## BEGIN RECORDS FOR THIS TASK
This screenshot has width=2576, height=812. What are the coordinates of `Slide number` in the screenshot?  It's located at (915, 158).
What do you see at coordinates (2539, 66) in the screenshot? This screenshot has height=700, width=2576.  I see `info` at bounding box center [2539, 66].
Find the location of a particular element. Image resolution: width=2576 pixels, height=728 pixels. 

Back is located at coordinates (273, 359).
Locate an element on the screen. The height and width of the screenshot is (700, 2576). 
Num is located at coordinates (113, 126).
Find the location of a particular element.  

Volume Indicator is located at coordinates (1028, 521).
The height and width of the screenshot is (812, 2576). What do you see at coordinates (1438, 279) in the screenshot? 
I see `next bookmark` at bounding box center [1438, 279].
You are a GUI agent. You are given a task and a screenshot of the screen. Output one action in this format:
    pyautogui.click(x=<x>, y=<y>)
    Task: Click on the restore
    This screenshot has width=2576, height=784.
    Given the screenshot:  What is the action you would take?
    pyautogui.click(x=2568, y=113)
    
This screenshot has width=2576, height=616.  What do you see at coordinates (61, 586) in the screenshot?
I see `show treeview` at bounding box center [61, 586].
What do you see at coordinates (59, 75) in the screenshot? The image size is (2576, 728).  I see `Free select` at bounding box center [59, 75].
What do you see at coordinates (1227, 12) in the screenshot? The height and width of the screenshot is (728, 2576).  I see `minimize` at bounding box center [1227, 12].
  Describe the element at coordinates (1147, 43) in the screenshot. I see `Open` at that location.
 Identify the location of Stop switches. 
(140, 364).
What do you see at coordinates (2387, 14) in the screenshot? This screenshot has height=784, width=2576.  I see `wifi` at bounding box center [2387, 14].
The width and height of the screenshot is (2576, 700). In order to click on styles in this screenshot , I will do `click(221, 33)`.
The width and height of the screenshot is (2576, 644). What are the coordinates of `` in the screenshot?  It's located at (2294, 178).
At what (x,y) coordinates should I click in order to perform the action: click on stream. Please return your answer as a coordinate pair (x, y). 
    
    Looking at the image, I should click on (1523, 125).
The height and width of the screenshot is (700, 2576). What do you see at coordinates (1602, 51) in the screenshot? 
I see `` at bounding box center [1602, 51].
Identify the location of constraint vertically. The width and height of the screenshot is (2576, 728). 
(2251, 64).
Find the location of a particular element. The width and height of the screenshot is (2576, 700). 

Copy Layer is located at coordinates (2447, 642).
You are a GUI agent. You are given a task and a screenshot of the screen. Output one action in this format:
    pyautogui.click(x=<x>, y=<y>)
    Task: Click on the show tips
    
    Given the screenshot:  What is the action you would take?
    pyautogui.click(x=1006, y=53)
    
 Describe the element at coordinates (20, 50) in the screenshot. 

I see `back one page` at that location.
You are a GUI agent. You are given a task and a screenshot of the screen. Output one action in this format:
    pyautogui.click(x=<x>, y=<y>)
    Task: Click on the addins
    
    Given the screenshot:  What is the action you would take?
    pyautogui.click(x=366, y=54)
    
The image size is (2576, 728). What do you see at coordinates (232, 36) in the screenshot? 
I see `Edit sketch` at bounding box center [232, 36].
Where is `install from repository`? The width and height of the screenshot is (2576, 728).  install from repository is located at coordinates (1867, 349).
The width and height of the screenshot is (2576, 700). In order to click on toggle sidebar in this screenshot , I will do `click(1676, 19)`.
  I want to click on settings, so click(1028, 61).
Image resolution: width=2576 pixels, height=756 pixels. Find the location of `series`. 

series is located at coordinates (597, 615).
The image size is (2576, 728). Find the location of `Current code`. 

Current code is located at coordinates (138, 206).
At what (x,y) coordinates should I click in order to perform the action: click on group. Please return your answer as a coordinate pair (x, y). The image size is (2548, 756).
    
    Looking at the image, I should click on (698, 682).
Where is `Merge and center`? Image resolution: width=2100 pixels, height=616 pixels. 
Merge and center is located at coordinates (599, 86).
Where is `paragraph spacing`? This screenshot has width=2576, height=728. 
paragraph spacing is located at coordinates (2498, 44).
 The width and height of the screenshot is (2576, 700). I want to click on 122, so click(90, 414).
## END RECORDS FOR THIS TASK
DO THIS ->
Copy every one of the rows above word for word.

TASK OUTPUT ->
This screenshot has width=2576, height=812. What are the coordinates of `Slide number` in the screenshot?  It's located at (915, 158).
What do you see at coordinates (2539, 66) in the screenshot? This screenshot has height=700, width=2576.  I see `info` at bounding box center [2539, 66].
Find the location of a particular element. Image resolution: width=2576 pixels, height=728 pixels. 

Back is located at coordinates (273, 359).
Locate an element on the screen. The height and width of the screenshot is (700, 2576). 
Num is located at coordinates (113, 126).
Find the location of a particular element.  

Volume Indicator is located at coordinates (1028, 521).
The height and width of the screenshot is (812, 2576). What do you see at coordinates (1438, 279) in the screenshot? 
I see `next bookmark` at bounding box center [1438, 279].
You are a GUI agent. You are given a task and a screenshot of the screen. Output one action in this format:
    pyautogui.click(x=<x>, y=<y>)
    Task: Click on the restore
    This screenshot has width=2576, height=784.
    Given the screenshot:  What is the action you would take?
    pyautogui.click(x=2568, y=113)
    
This screenshot has width=2576, height=616.  What do you see at coordinates (61, 586) in the screenshot?
I see `show treeview` at bounding box center [61, 586].
What do you see at coordinates (59, 75) in the screenshot? The image size is (2576, 728).  I see `Free select` at bounding box center [59, 75].
What do you see at coordinates (1227, 12) in the screenshot? The height and width of the screenshot is (728, 2576).  I see `minimize` at bounding box center [1227, 12].
  Describe the element at coordinates (1147, 43) in the screenshot. I see `Open` at that location.
 Identify the location of Stop switches. 
(140, 364).
What do you see at coordinates (2387, 14) in the screenshot? This screenshot has height=784, width=2576.  I see `wifi` at bounding box center [2387, 14].
The width and height of the screenshot is (2576, 700). In order to click on styles in this screenshot , I will do `click(221, 33)`.
The width and height of the screenshot is (2576, 644). What are the coordinates of `` in the screenshot?  It's located at (2294, 178).
At what (x,y) coordinates should I click in order to perform the action: click on stream. Please return your answer as a coordinate pair (x, y). 
    
    Looking at the image, I should click on (1523, 125).
The height and width of the screenshot is (700, 2576). What do you see at coordinates (1602, 51) in the screenshot? 
I see `` at bounding box center [1602, 51].
Identify the location of constraint vertically. The width and height of the screenshot is (2576, 728). 
(2251, 64).
Find the location of a particular element. The width and height of the screenshot is (2576, 700). 

Copy Layer is located at coordinates (2447, 642).
You are a GUI agent. You are given a task and a screenshot of the screen. Output one action in this format:
    pyautogui.click(x=<x>, y=<y>)
    Task: Click on the show tips
    
    Given the screenshot:  What is the action you would take?
    pyautogui.click(x=1006, y=53)
    
 Describe the element at coordinates (20, 50) in the screenshot. 

I see `back one page` at that location.
You are a GUI agent. You are given a task and a screenshot of the screen. Output one action in this format:
    pyautogui.click(x=<x>, y=<y>)
    Task: Click on the addins
    
    Given the screenshot:  What is the action you would take?
    pyautogui.click(x=366, y=54)
    
The image size is (2576, 728). What do you see at coordinates (232, 36) in the screenshot? 
I see `Edit sketch` at bounding box center [232, 36].
Where is `install from repository`? The width and height of the screenshot is (2576, 728).  install from repository is located at coordinates (1867, 349).
The width and height of the screenshot is (2576, 700). In order to click on toggle sidebar in this screenshot , I will do `click(1676, 19)`.
  I want to click on settings, so click(1028, 61).
Image resolution: width=2576 pixels, height=756 pixels. Find the location of `series`. 

series is located at coordinates (597, 615).
The image size is (2576, 728). Find the location of `Current code`. 

Current code is located at coordinates (138, 206).
At what (x,y) coordinates should I click in order to perform the action: click on group. Please return your answer as a coordinate pair (x, y). The image size is (2548, 756).
    
    Looking at the image, I should click on (698, 682).
Where is `Merge and center`? Image resolution: width=2100 pixels, height=616 pixels. 
Merge and center is located at coordinates (599, 86).
Where is `paragraph spacing`? This screenshot has width=2576, height=728. 
paragraph spacing is located at coordinates (2498, 44).
 The width and height of the screenshot is (2576, 700). I want to click on 122, so click(90, 414).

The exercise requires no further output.